Posted Aug 6, 2012 10:09 UTC (Mon) by fb (subscriber, #53265) [Link]

Somehow I have the impression that your standards wouldn't be set so high if the GP poster was complaining about Ubuntu.

IIRC the Linux Journal popularity polls consistently gave KDE more than 2/3 of the Linux desktop users preferences. Those polls were not perfect, but AFAIK they were the best we had to measure project popularity.

McCann: Cross Cut [the future of Nautilus]

Posted Aug 6, 2012 10:28 UTC (Mon) by slashdot (guest, #22014) [Link]

Maybe, but at least personally, the impression was that GNOME had always been regarded as "the" free software desktop environment, resulting both from the support of the most important Linux distribution (Red Hat then Ubuntu, with Debian neutral), as well as the fact that Qt was initially non-free and in general did not mesh much with free software conventions.

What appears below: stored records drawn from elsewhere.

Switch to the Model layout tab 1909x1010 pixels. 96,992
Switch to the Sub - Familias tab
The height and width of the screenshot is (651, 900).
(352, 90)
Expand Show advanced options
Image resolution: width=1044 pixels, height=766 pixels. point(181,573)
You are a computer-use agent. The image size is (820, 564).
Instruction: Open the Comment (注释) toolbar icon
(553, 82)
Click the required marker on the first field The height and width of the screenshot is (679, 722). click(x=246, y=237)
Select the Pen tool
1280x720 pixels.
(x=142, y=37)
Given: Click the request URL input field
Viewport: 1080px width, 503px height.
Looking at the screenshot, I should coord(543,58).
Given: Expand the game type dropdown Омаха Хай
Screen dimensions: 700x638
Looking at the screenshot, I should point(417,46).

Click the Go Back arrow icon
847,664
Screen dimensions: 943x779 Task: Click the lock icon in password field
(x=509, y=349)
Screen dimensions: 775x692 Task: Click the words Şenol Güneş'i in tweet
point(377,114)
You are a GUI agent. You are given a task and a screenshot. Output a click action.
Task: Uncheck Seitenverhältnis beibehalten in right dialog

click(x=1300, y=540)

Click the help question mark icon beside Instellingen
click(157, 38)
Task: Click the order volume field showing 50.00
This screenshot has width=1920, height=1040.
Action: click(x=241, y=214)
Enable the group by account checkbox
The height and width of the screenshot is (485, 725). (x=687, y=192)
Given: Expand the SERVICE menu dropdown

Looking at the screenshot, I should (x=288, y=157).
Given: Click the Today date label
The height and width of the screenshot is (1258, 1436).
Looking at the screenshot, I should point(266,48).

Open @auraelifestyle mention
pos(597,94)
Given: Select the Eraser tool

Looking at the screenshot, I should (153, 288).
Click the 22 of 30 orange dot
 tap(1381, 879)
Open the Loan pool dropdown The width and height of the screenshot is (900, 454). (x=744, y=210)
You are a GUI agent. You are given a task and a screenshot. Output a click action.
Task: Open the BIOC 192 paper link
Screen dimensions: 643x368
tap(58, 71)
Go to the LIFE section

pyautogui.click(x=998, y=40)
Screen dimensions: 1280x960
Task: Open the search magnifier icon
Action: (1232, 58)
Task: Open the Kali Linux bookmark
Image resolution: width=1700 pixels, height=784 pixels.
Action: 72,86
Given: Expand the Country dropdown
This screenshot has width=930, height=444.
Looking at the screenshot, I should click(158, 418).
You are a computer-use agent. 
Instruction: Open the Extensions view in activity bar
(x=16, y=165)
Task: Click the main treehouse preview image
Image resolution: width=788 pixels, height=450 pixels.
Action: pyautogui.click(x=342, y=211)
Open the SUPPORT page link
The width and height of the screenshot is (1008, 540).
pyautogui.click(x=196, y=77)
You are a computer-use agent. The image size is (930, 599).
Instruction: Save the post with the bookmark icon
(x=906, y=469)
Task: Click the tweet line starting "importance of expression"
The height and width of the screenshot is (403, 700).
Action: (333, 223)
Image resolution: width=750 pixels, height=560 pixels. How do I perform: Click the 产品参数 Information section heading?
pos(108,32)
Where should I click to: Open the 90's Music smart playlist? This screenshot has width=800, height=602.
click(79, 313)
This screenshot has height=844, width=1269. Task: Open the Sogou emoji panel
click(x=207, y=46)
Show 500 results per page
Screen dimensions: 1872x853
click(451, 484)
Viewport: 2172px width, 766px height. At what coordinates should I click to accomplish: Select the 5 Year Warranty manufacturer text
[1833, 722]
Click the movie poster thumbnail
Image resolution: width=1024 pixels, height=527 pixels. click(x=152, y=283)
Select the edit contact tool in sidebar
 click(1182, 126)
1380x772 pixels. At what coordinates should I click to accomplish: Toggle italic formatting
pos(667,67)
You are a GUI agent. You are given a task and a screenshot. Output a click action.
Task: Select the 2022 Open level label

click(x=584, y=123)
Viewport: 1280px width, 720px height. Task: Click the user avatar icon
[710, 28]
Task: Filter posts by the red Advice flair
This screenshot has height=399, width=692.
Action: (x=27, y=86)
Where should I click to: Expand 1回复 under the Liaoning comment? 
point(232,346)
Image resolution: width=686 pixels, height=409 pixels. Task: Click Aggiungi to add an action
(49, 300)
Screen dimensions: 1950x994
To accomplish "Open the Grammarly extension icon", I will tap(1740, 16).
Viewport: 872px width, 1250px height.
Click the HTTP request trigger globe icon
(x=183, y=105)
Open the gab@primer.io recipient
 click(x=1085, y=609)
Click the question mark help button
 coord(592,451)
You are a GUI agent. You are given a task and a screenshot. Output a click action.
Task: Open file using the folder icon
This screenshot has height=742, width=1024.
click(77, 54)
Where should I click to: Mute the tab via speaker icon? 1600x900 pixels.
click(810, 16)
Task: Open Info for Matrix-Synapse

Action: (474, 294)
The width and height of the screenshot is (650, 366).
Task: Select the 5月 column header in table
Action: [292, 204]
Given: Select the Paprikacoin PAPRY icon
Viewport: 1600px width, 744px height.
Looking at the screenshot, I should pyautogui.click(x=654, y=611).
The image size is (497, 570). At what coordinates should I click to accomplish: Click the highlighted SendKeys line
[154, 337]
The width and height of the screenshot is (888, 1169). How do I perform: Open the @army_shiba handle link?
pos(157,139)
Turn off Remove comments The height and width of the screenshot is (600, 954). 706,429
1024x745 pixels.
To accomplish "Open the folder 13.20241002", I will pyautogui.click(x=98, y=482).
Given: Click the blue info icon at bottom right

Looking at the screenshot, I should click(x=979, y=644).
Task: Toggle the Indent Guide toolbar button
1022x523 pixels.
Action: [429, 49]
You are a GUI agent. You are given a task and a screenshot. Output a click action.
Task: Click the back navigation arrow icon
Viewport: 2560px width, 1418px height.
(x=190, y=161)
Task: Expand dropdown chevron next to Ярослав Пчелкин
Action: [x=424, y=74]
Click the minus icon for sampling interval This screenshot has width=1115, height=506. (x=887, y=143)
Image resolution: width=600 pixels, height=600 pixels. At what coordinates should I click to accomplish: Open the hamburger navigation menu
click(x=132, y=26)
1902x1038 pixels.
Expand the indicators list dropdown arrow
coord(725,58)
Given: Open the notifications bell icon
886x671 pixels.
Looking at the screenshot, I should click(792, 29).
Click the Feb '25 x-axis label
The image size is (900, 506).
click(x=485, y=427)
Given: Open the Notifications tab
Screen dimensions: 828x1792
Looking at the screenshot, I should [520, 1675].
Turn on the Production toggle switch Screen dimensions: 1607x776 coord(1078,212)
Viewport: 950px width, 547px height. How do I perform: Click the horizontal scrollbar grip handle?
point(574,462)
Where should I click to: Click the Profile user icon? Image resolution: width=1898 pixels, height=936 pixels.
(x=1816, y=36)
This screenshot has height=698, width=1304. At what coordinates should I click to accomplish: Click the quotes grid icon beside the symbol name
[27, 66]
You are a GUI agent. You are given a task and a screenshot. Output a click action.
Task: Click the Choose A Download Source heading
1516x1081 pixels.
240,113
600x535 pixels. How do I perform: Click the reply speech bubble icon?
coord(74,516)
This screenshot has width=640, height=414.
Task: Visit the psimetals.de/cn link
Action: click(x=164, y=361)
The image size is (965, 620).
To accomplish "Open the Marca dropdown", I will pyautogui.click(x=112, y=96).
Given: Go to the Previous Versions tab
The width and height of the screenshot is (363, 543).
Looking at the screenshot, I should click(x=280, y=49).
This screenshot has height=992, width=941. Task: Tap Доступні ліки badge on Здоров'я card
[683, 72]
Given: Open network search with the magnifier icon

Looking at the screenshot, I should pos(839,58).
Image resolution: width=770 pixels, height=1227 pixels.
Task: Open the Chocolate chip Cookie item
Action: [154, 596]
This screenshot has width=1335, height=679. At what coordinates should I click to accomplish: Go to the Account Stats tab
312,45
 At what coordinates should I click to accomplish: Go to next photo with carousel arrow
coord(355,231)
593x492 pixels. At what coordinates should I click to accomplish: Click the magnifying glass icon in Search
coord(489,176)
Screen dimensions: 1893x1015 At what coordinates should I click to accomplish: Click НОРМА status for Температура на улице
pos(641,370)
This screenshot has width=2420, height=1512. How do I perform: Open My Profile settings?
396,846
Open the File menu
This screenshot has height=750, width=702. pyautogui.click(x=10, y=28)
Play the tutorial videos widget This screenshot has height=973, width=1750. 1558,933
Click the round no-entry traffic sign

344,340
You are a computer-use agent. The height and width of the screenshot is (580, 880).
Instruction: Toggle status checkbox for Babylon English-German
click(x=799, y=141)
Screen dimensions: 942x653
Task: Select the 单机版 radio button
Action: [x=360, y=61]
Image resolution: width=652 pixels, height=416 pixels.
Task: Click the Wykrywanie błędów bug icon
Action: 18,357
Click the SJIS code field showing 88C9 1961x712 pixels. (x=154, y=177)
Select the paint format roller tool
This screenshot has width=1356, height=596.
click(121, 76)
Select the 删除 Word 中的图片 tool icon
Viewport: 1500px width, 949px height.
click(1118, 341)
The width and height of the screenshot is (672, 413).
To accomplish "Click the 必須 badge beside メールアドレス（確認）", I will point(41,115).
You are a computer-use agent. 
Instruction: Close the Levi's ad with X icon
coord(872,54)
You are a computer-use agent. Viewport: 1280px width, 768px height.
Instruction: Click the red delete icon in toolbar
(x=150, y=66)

And that's why the destruction of GNOME by their current maintainers is so irksome: they devastated the trademark that once was the reference for the free software community, and are the cause of the current unprecedented fragmentation of efforts and mindshare into XFCE, Mate, Cinnamon, Unity and KDE.

In addition to that, they also fragmented the underlying technology panorama by introducing a GTK 3 that isn't a smooth upgrade from GTK 2 (e.g. GTK 2 themes don't work with GTK 3), and introduced Clutter, which due to the OpenGL requirement cannot currently be used in low-overhead virtualization and thus cannot be used in a non-niche desktop.

Overall, the GNOME 3 effort has probably been the biggest setback for the Linux desktop ever, a true catastrophe without equals.

McCann: Cross Cut [the future of Nautilus]

Posted Aug 7, 2012 0:14 UTC (Tue) by bojan (subscriber, #14302) [Link]

> the cause of the current unprecedented fragmentation of efforts and mindshare into XFCE, Mate, Cinnamon, Unity and KDE.

Yeah, the latest and rather visible cause for sure. I was hoping that with the introduction of freedesktop.org, the fragmentation would diminish. No such luck for now, I'm afraid... :-(

McCann: Cross Cut [the future of Nautilus]

Posted Aug 6, 2012 16:03 UTC (Mon) by jspaleta (subscriber, #50639) [Link]

I try to be very consistent with my call for methodology.

Thanks for the LJ reader's choice awards reference.

Looking back at the pre 2006 readers choice awards, KDE was indeed consistently polling higher

2000:
RHL top distro
KDE top DE

2001:
RHL top distro
KDE top DE

2002:
Mandake top distro (RHL second)
KDE top DE

2003:
Debian top distro (RHL second)
KDE top DE

2004:
Debian top distro (Mandrake second, Gentoo third)
KDE top DE

2005
Ubuntu top distro (CentOS second, Fedora third)
KDE top DE

McCann: Cross Cut [the future of Nautilus]

Posted Aug 6, 2012 10:56 UTC (Mon) by Pawlerson (guest, #74136) [Link]

There were polls and the most important distributions were shipping KDE3 as a default environment. Then came Ubuntu and gnome become more popular. If you want to prove it wasn't like that feel free to do so. Todays, Ubuntu doesn't ship gnome3 and it's the least popular desktop (ignoring some tiny ones). Btw. you're biased.